WHAT TO PRODUCE:
The required output is the exact run of lines from the one bearing "Open the Generic" through the final line of the listing below, with the pictures removed.

MATERIAL SHOWN:
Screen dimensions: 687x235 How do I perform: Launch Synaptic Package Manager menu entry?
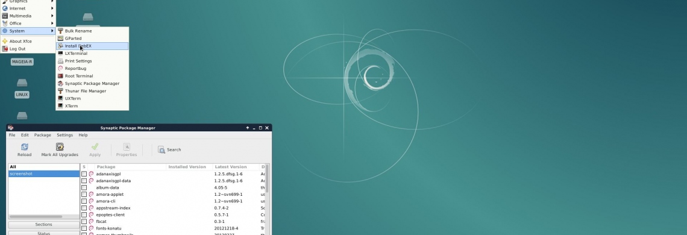pyautogui.click(x=92, y=83)
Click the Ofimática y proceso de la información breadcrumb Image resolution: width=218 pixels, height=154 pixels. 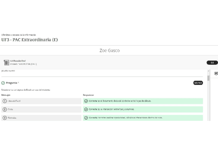(x=19, y=35)
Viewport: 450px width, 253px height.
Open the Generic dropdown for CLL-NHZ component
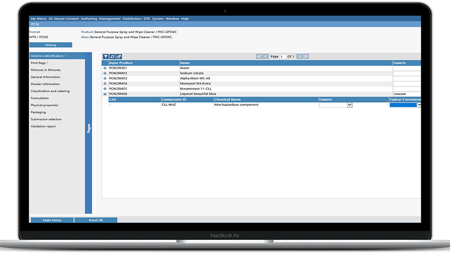click(349, 105)
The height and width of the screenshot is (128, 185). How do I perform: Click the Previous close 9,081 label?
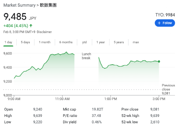pos(168,89)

EXERCISE OUTPUT:
Open the Generic dropdown for CLL-NHZ component
click(349, 105)
The height and width of the screenshot is (128, 185). How do I perform: Click the Previous close 9,081 label?
pos(168,89)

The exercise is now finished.